I- O prazo de 5 anos previsto no art. 40 do
DL n. 155/92, de 28.7, para a prescrição da obrigação de repor verbas indevidamente recebidas do Estado reporta-se à exigibilidade de créditos existentes, não interferindo com a definição jurídica da obrigação de repor nem com o regime de revogabilidade dos actos administrativos, não se podendo ver nele um prazo excepcional de revogação dos actos administrativos em matéria remuneratória dos funcionários e agentes da Administração Pública.

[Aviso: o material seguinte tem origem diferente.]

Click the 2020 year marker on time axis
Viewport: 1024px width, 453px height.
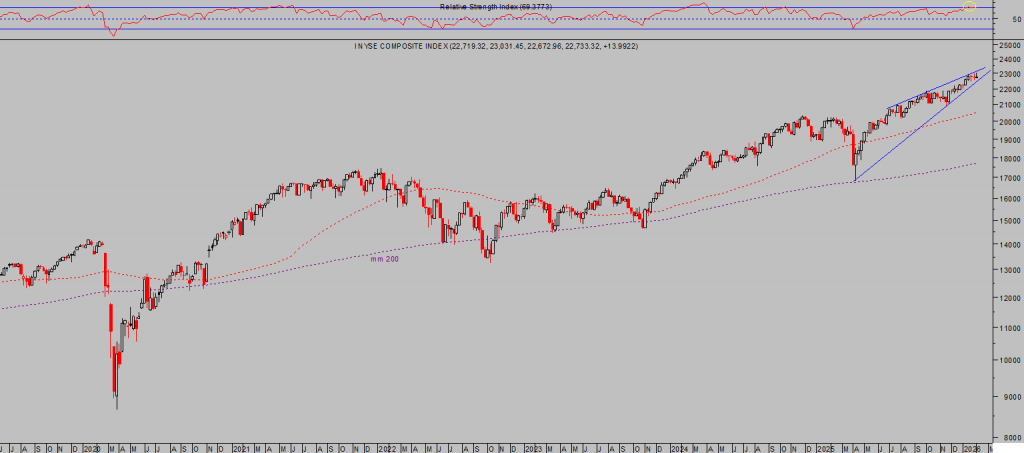point(92,447)
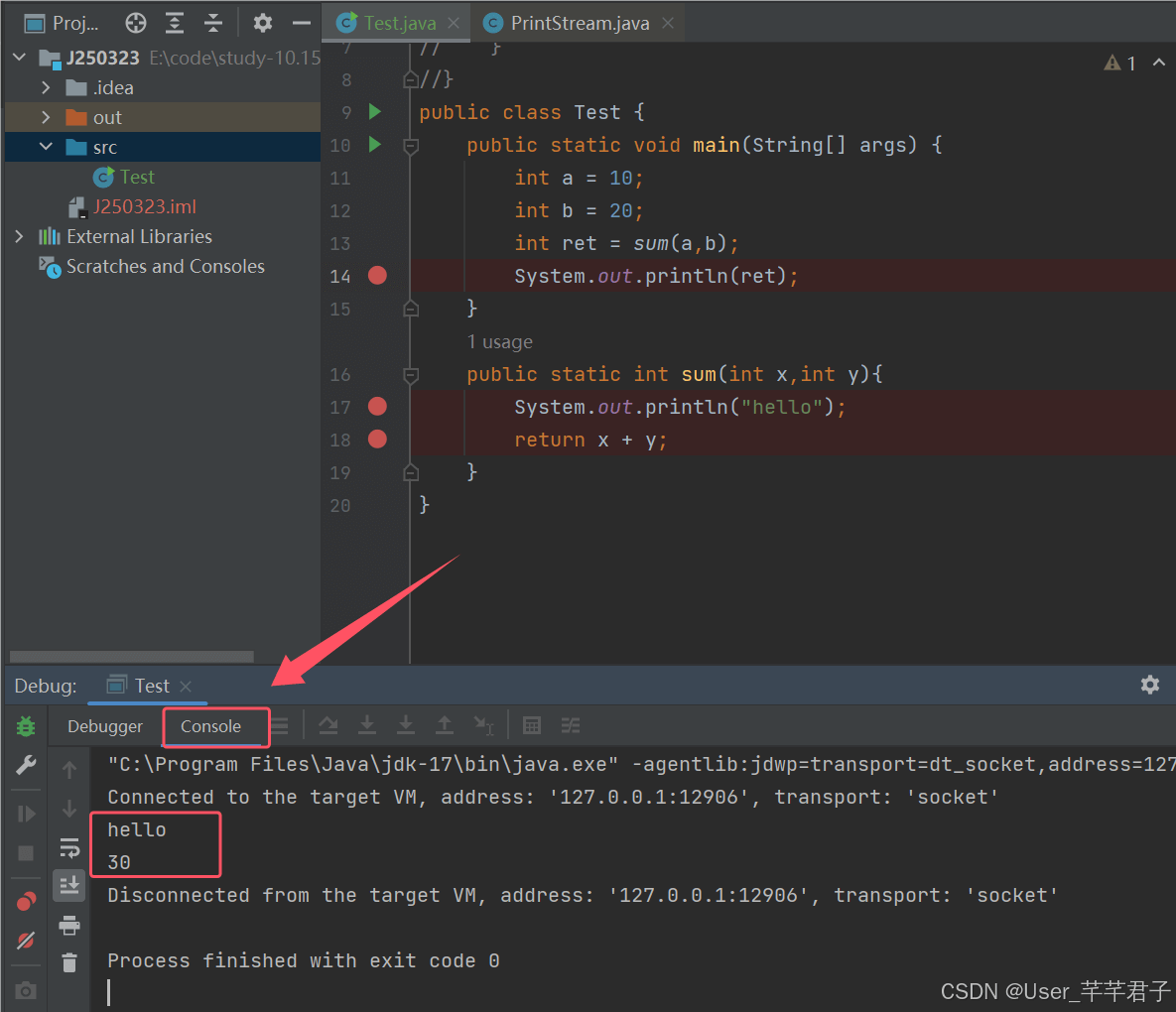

II- O acto administrativo consubstanciado no despacho de 9.12.1991 que posicionou o recorrente no
2 escalão da respectiva tabela remuneratória, com efeitos reportados a 12.3.1990, só podia ser revogado, com fundamento em ilegalidade geradora de anulabilidade, no prazo referido no n.1 do art. 141 do CPA.
III- Não tendo sido revogado nesse prazo, sanaram-se os vícios geradores de anulabilidade de que eventualmente padecesse, tudo se passando como se de acto válido desde o início se tratasse, pelo que os abonos ao seu abrigo processados não podem ser considerados como indevidamente recebidos, e, por isso, quanto a eles não existe obrigação de reposição.
IV- É ilegal, por violação do n. 1 do art. 141 do CPA, o despacho proferido em 3.5.1994 que pretendeu revogar, por ilegalidade, o despacho referido em II, e ordenou a reposição das quantias pretensamente a mais recebidas.